Broad Divisia monetary aggregates exhibit similar dynamics because their transitions take place at about the same time. By contrast, we observe different dynamics in narrow Divisia aggregates. Moreover, we find that broad Divisia aggregates exhibit dynamical changes more often than their narrow counterparts. These results are consistent with the analysis by Dery and Serletis (2021) who provided comparisons between narrow and broad Divisia monetary aggregates, using different methods from ours, in their investigation of the information content of Divisia aggregates. They used the methodology suggested by Kydland and Prescott (1990) and produced cyclical components using the Hamilton (2018) and Hodrick and Prescott (1980) filters. They found that all narrow Divisia monetary aggregates are acyclical, whereas broad Divisia monetary aggregates are weakly procyclical. Our results, however, do not speak for, or against, any of the Divisia monetary aggregates as preferred measures of money, as we only focused on dynamic aggregate behaviors.

Conclusion

We use RPs and RQA to investigate the dynamics of Divisia monetary aggregates.

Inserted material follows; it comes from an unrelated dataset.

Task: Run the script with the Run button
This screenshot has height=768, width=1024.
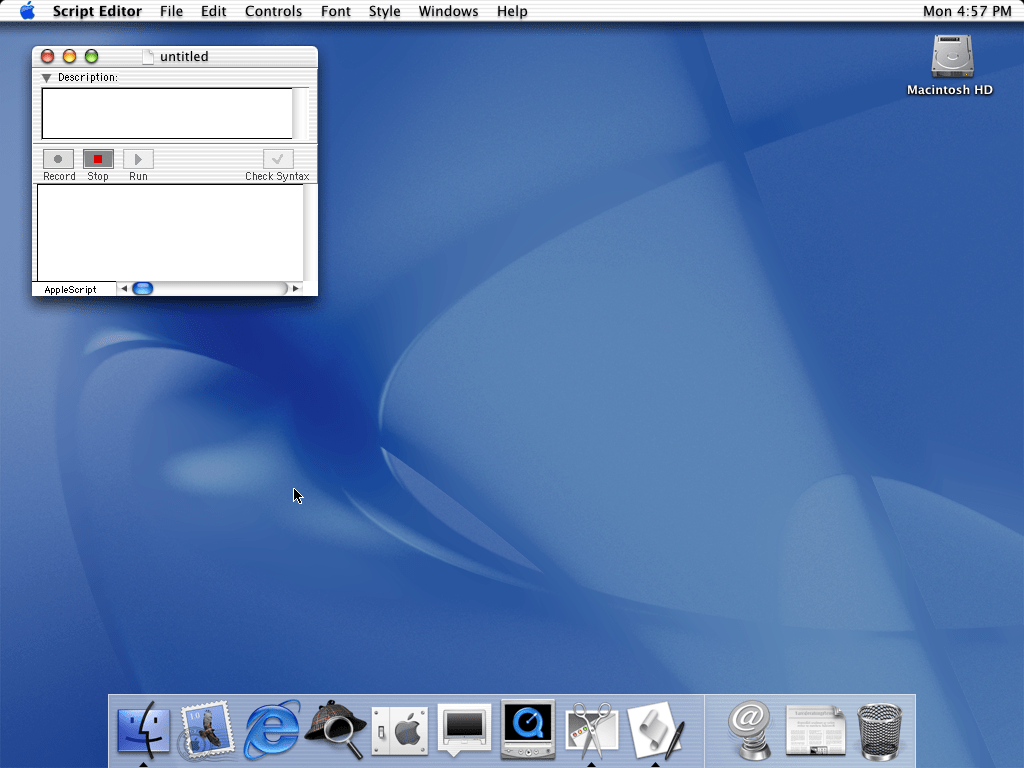Action: coord(138,159)
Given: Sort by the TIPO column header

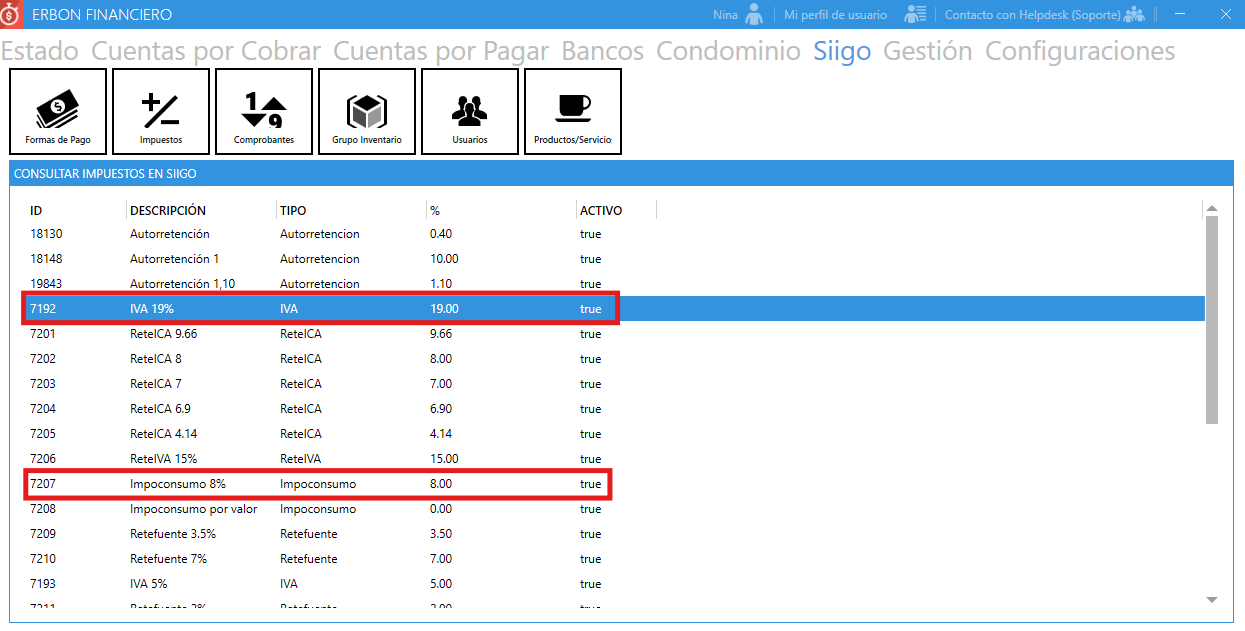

Evidence indicates a nonlinear dynamical process in which periodicities do not dominate, further supporting the result of (Barkoulas 2008) on a reservation of a possible chaotic explanation of Divisia money measures.

We also apply the moving window method of Trulla et al. (1996) to the growth rates of narrow and broad Divisia monetary aggregates. Our results reveal their changes during the study period. The epochs method highlights the full dynamic behavior of the system under study because it identifies with relative precision the times when phase transitions take place. Our analysis reveals the effects of changes in monetary policy strategies and various innovations in the US financial services landscape that take place over the sample period.

Motivated by the need to solve the “Barnett critique,” we have completely ignored the simple sum aggregates provided by the Fed. We only utilized new CFS Divisia monetary aggregates and made comparisons between narrow and broad measures. In this regard, as noted by Barnett et al. (2013), the components of Divisia aggregates closely mirror their simple sum counterparts provided by the Fed. However, the Fed stopped reporting the (simple sum) M3 monetary aggregate in March 2006, and the broadest aggregate that is currently reported is (simple sum) M2, which excludes a great deal of the quantity of financial intermediation in the economy.